In other words, Country X wants to sell – or buy something from Iran. And that country’s currency gets converted, Iran wants to be paid in Euros, that country’s currency gets converted into Euros – through dollars, as it often happens on the international exchanges. That’s – that is the question. And when Ambassador Shannon was asked that question directly yesterday, he didn’t – he certainly didn’t deny it. So anyway, that’s the point about this – what brings about the question about this legislation that was introduced today.
So if you say that no, that is not at all what is part of – then I think logically you would say, “Well, this legislation is unnecessary because we weren’t planning to do --
MR TONER: Haven’t seen the legislation. I simply was stating that we don’t believe that that’s a necessary formula as well in order to comply with the JCPOA and our obligations under it. But I would defer, obviously, to numerous experts at the Department of Treasury.

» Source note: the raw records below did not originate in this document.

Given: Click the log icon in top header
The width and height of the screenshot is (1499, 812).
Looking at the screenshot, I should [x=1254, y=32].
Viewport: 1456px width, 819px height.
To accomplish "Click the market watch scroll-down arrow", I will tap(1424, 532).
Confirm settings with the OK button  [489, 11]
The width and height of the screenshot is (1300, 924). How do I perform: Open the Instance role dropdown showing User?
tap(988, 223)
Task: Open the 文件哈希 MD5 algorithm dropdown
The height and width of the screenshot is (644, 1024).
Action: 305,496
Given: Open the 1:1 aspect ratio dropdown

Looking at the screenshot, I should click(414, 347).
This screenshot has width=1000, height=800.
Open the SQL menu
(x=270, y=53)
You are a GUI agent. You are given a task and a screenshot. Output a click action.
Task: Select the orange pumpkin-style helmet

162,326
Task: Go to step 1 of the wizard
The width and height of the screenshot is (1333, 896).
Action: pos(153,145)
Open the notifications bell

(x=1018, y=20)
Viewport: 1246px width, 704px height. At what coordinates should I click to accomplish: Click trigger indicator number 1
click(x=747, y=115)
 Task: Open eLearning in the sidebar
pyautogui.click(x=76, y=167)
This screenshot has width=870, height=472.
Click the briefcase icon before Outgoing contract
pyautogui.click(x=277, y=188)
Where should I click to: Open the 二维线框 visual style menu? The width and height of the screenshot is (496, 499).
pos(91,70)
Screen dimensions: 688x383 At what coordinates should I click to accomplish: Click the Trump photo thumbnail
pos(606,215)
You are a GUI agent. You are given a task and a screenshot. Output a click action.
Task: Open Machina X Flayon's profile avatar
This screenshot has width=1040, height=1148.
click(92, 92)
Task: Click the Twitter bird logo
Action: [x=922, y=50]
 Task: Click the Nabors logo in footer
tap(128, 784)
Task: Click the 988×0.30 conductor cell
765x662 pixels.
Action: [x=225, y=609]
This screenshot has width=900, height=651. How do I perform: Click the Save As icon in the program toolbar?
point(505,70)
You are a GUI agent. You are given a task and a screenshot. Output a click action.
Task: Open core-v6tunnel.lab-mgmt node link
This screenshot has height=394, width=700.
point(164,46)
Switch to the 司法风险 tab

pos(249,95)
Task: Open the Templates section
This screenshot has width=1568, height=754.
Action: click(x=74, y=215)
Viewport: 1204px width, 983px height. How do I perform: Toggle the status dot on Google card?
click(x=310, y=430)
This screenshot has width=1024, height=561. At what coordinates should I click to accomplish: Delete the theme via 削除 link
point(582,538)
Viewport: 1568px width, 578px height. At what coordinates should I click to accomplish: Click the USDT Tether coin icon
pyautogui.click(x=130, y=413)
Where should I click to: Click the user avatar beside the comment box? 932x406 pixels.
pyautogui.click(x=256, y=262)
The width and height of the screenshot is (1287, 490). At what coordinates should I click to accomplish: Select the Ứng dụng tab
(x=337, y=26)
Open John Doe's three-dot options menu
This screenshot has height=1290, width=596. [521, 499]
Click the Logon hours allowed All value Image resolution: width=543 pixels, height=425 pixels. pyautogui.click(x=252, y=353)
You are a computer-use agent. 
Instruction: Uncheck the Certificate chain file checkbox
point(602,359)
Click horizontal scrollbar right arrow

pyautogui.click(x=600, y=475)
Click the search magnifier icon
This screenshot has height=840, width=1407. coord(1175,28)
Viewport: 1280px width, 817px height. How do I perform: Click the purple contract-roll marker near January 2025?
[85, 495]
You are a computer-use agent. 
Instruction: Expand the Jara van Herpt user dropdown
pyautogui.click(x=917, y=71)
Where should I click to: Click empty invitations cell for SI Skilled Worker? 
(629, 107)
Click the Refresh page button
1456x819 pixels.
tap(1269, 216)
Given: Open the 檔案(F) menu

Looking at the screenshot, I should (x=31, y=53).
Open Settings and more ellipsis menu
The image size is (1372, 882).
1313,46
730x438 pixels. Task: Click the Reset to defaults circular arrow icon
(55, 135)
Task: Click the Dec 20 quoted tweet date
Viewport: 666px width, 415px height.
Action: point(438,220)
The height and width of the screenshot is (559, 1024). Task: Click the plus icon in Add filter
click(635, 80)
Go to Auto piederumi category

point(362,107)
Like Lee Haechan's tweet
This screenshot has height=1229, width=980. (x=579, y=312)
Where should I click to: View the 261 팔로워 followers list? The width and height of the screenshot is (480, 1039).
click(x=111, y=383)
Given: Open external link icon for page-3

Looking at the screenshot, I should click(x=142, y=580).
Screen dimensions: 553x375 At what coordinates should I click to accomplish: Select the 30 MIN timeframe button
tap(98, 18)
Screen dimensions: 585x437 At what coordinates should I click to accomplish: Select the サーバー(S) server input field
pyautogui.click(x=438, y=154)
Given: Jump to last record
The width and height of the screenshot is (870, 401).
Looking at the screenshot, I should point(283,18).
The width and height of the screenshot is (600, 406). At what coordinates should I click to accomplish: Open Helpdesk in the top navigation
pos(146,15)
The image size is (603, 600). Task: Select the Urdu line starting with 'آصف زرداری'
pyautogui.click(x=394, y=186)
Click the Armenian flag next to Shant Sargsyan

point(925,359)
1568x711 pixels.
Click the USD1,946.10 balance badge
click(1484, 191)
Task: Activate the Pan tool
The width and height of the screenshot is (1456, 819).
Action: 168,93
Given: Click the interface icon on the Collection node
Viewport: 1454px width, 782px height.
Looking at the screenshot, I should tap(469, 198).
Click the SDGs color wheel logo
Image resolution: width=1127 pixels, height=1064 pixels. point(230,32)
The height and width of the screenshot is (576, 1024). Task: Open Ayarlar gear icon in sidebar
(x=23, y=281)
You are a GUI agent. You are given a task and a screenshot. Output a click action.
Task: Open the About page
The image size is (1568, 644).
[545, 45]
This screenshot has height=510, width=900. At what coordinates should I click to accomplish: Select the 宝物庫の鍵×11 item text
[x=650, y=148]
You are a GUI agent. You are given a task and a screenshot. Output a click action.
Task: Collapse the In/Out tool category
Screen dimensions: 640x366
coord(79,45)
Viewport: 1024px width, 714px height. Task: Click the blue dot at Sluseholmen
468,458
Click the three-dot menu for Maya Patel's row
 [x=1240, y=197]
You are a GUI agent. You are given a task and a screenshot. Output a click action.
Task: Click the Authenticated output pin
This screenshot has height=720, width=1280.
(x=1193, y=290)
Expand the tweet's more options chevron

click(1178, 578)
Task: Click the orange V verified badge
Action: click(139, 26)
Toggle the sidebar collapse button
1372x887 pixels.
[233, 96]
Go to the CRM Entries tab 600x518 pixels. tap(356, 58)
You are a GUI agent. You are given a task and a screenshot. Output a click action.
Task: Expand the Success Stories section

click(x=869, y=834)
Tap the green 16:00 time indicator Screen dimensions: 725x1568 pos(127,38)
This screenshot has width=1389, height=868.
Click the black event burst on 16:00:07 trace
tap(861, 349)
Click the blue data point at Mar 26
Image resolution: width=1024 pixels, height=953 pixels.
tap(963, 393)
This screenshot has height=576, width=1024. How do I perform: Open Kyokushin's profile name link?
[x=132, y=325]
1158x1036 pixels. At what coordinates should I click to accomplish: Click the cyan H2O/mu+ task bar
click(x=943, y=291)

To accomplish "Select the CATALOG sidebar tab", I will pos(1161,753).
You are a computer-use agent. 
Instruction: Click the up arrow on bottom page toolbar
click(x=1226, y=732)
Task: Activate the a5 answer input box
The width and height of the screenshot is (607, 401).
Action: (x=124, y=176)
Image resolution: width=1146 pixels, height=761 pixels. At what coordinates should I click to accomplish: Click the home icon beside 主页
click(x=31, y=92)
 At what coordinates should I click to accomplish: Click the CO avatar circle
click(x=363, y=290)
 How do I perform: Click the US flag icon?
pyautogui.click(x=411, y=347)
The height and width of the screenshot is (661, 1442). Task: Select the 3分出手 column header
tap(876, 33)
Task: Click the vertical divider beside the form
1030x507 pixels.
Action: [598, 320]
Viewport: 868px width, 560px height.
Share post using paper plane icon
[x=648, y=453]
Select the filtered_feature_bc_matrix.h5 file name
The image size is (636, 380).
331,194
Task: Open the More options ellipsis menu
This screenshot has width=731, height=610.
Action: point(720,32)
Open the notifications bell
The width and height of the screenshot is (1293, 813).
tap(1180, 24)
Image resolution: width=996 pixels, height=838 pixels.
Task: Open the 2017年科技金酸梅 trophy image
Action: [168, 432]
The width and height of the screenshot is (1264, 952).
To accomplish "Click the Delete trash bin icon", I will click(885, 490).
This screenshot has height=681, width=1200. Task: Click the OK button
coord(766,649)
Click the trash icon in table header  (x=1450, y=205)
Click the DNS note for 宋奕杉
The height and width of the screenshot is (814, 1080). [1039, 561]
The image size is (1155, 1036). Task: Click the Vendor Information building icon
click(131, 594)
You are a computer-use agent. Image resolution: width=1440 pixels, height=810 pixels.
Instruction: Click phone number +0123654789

QUESTION: All right. Okay.
QUESTION: Can I ask you a quick question --
MR TONER: Yes, sir.
MR TONER: Yes.
QUESTION: Are you aware of efforts last week to basically force Haider Abadi, the prime minister of Iraq, out of office because he wants to introduce or re-introduce a number of new ministers and so on to fight corruption, and that in fact, in that effort, you and the Iranians work together to prevent such a movement by certain coalitions within the government? Are you aware of that?
MR TONER: That we work with Iranians?
QUESTION: Yes, yeah.
MR TONER: I’m not aware of that.
QUESTION: That you and – whether directly or indirectly, you and Iran work to prop up Haider Abadi, the prime minister of Iraq.
MR TONER: I’m not aware of that. I mean, as I think we already said, we do support his reform efforts. Frankly, this is an internal matter, though, for the Iraqi Government. But I don’t have anything to specifically talk about any kind of collaboration we may have carried out with the Iranians. I just don’t have any --
QUESTION: Okay. But all reports suggest that --
MR TONER: I haven’t seen those reports.
QUESTION: -- there was actually a list of 14 new members that he’s shared with you on a possible replacement for existing ministers and so on. Can you confirm or deny or --
MR TONER: I can’t, no. Sorry.
(The briefing was concluded at 2:27 p.m.)